**Written task 1**
Can you rewrite only the entries from the line with "label: Fernando Alonso" to the line with "137, 905, 152)", substituting "pages" for "webpages" and leaving everything else as it is?

**Page extract**
◇ ◇ ◇
Once you’ve brought your dough together take it out and knead for 10-15 mins using the palm of your hand to push it away, fold, bring toward you then repeat with pushing away motion. Or if you have a helper like me, who likes to use his strength to bash the dough (my son) : ) that is a very handy thing and gives us a good giggle, we call him the bonkers baker! It makes the bread wonderful and just right, once he has finished I give it some love with my conventional kneading technique. You will start to feel it become more resistant, this is good, then put it in a lightly buttered or oiled dish with a tea towel over and allow it to rest and rise.
Then when it has risen that will depend on your temperature, the warmer the air the quicker the rise. Push the air out and if your making one loaf, line your tin and make your dough into a log shape simply to make it fit into your tin, then push it down to fill your tin and cover again and allow to rise until it’s reached the top or just above the top of your tin. If you are making bread rolls, shape your rolls by taking the desired amount of dough and bring the sides underneath to form a ball and place on a lined tray, cover and allow to rise. For my loaf and oven I like to bake it for 40mins at 190 degree’s Celsius, bread rolls will only take 15-20 mins. If they sound hollow when tapped they are cooked.
◇ ◇ ◇
**Supplied data**
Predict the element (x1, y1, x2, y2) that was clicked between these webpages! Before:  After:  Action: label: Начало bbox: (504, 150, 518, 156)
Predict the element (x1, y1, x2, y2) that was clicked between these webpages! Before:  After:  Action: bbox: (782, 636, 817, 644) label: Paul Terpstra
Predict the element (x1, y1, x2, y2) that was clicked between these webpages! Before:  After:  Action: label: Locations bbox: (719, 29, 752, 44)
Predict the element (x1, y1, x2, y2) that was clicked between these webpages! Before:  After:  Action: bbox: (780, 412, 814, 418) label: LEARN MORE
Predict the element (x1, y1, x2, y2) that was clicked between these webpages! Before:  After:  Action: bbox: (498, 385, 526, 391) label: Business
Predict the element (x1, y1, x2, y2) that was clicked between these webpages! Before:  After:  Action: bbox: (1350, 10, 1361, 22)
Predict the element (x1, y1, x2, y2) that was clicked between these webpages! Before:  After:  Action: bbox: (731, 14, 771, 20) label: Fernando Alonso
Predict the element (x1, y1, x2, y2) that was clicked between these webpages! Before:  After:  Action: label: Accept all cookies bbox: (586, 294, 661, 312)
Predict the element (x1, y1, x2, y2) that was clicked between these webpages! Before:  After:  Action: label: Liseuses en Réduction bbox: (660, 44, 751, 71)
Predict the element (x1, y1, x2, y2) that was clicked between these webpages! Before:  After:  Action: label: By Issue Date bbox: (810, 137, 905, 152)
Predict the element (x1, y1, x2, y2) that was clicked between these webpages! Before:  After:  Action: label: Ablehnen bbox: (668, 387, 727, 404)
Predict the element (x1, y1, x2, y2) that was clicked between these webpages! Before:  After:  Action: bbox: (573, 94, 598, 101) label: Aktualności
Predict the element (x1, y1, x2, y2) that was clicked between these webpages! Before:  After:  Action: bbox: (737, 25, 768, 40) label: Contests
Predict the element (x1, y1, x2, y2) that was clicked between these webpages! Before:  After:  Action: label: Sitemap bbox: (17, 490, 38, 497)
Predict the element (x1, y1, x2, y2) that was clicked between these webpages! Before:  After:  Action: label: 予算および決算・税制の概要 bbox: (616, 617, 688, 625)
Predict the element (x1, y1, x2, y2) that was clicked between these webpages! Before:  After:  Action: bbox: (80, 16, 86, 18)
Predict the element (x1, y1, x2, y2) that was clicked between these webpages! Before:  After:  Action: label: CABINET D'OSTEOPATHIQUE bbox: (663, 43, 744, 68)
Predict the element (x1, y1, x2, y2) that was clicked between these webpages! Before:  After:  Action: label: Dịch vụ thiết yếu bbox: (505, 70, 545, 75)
◇ ◇ ◇
**Written task 2**
Could you pull out the passage of the bread-making text from "Once you’ve brought" to "rest and rise.", word for word?

**Task solution 1**
Predict the element (x1, y1, x2, y2) that was clicked between these pages! Before:  After:  Action: bbox: (731, 14, 771, 20) label: Fernando Alonso
Predict the element (x1, y1, x2, y2) that was clicked between these pages! Before:  After:  Action: label: Accept all cookies bbox: (586, 294, 661, 312)
Predict the element (x1, y1, x2, y2) that was clicked between these pages! Before:  After:  Action: label: Liseuses en Réduction bbox: (660, 44, 751, 71)
Predict the element (x1, y1, x2, y2) that was clicked between these pages! Before:  After:  Action: label: By Issue Date bbox: (810, 137, 905, 152)

**Task solution 2**
Once you’ve brought your dough together take it out and knead for 10-15 mins using the palm of your hand to push it away, fold, bring toward you then repeat with pushing away motion. Or if you have a helper like me, who likes to use his strength to bash the dough (my son) : ) that is a very handy thing and gives us a good giggle, we call him the bonkers baker! It makes the bread wonderful and just right, once he has finished I give it some love with my conventional kneading technique. You will start to feel it become more resistant, this is good, then put it in a lightly buttered or oiled dish with a tea towel over and allow it to rest and rise.